The report, based on an in-depth study of 46 African countries, sought to examine how affordable prepaid telecommunications services on the continent are. The report does this by looking at operator ­tariffs submitted to regulators.

Since pricing is the key indicator of market competitiveness, South Africa’s industry is clearly in need of a review of its tariff structure, as it ranks 30th out of 46. Prices in some of Africa’s largest economies, like Egypt and Kenya, are a mere ­fraction of the lowest rates charged in South Africa.

The report says South Africans pay three times more than their ­Namibian neighbours for the same products.

Cost savings in South Africa are not passed on to the consumer – ­instead the upside goes to the ­operators – with MTN creaming the ­largest profit.

The report says this is possible ­because there is very little pricing transparency in South ­Africa.

For example, it was found that in South Africa, “even the modest ­reductions imposed on termination rates have generally not been passed on to end users”.

The report says “8ta was the cheapest operator in the country ­until August 2011, when Cell C ­introduced its 99c tariff, ­making Cell C the cheapest operator in the­ country”.

MTN is the most expensive ­operator.
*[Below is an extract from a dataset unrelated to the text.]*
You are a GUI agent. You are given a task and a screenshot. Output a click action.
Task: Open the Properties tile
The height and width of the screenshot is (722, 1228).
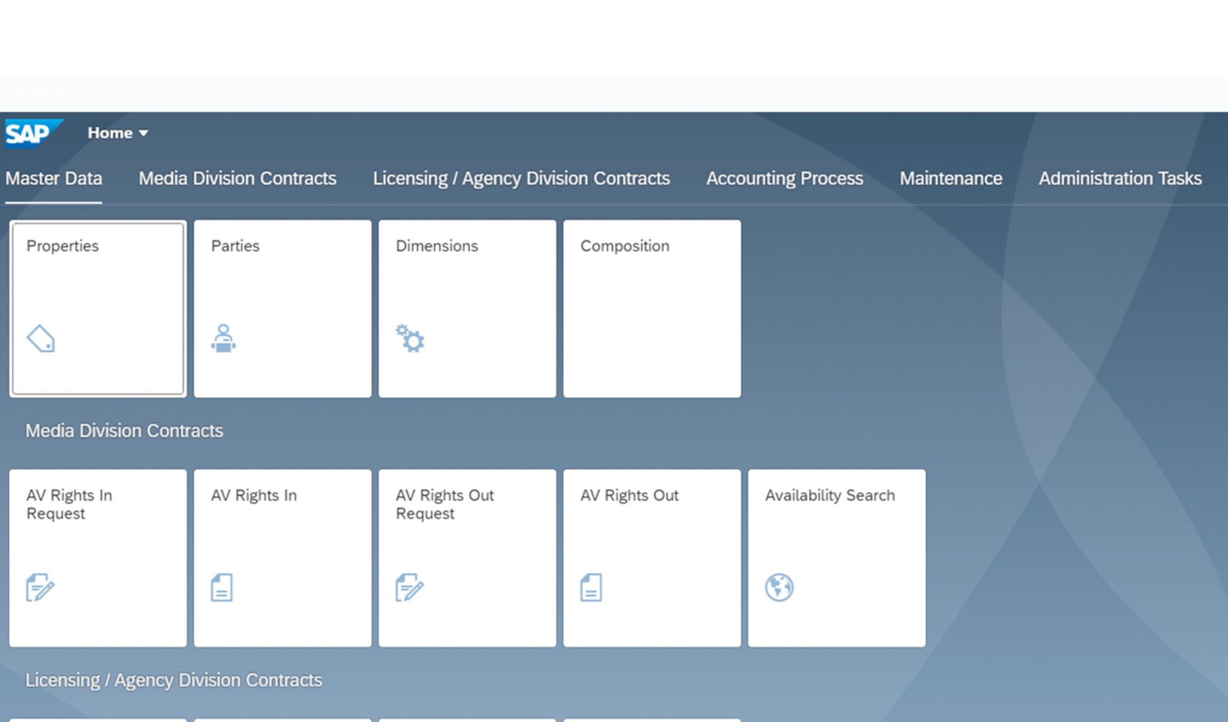coord(97,308)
The report says MTN’s cheapest product was far more ­expensive when compared to that of its competitors.

“South African operators do not compete for price and the dominant mobile operators, Vodacom and MTN, have been able to withstand the pricing pressure from price cuts by later entrants, and all operators’ prices have settled around the levels set by them,” the report noted.

Vodacom and MTN say the basis of the report is flawed and very basic mistakes have been made by the ­authors. MTN has questioned the integrity of the report.

Executive for regulation ­Graham de Vries said that the study was ­“riddled with inaccuracies and miscalculations, and as a result, reaches conclusions that are flawed and do not reflect the pricing realities of mobile in South Africa”.

He adds that “the expectation that a reduction in mobile termination rates will immediately lead to a ­reduction in retail prices are based on incorrect assumptions”.

Vodacom’s spokesperson, Richard Bomann, said: “The study is ­fundamentally flawed when mobile termination rates are discussed, the comment is often made that the cuts ­weren’t passed on to the consumer. It’s not as straightforward as that.”

Alan Knott-Craig, Cell C chief ­executive, said: “An important element the study does not include is the different cost structure between the various countries.”

South Africa’s telecoms regulator, Icasa, said: “The report does not take into account the geographic ­network coverage of South Africa.”

The cheapest rates across the ­entire continent are found in ­Mauritius.